Collected data entries
####
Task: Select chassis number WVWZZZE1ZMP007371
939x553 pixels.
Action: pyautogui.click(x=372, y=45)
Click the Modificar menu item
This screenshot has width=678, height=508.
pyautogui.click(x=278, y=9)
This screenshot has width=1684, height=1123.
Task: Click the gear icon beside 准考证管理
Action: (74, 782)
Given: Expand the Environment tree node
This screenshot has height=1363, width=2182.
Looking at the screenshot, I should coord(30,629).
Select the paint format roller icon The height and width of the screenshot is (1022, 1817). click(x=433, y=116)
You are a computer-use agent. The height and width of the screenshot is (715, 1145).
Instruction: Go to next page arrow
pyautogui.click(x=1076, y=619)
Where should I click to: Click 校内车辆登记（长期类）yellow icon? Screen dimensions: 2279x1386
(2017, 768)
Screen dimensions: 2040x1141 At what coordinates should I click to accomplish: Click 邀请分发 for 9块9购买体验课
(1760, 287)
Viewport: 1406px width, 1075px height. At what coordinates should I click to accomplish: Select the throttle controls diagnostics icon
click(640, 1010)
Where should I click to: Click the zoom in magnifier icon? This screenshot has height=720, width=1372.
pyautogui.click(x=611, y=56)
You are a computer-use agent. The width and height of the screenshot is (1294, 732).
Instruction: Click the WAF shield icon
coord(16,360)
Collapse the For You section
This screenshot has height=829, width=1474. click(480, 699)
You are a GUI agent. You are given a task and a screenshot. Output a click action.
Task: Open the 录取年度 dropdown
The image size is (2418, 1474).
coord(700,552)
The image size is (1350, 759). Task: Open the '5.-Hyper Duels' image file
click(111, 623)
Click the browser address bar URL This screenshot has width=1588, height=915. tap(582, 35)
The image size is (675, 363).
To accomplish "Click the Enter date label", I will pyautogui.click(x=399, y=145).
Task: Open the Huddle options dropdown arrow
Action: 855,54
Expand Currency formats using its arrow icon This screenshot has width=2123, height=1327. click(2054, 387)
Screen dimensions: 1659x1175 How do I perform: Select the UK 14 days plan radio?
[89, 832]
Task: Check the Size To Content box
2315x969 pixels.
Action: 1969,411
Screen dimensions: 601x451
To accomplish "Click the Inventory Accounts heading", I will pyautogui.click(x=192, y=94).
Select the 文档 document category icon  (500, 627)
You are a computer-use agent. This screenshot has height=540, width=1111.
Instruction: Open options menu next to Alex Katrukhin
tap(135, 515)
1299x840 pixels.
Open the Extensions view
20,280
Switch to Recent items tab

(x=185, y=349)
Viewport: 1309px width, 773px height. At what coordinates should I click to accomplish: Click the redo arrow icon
####
Return exactly the line that contains "2315x969 pixels." and every line after it, through the last line of the records.

▶ _TASK ANSWER_:
2315x969 pixels.
Action: 1969,411
Screen dimensions: 601x451
To accomplish "Click the Inventory Accounts heading", I will pyautogui.click(x=192, y=94).
Select the 文档 document category icon  (500, 627)
You are a computer-use agent. This screenshot has height=540, width=1111.
Instruction: Open options menu next to Alex Katrukhin
tap(135, 515)
1299x840 pixels.
Open the Extensions view
20,280
Switch to Recent items tab

(x=185, y=349)
Viewport: 1309px width, 773px height. At what coordinates should I click to accomplish: Click the redo arrow icon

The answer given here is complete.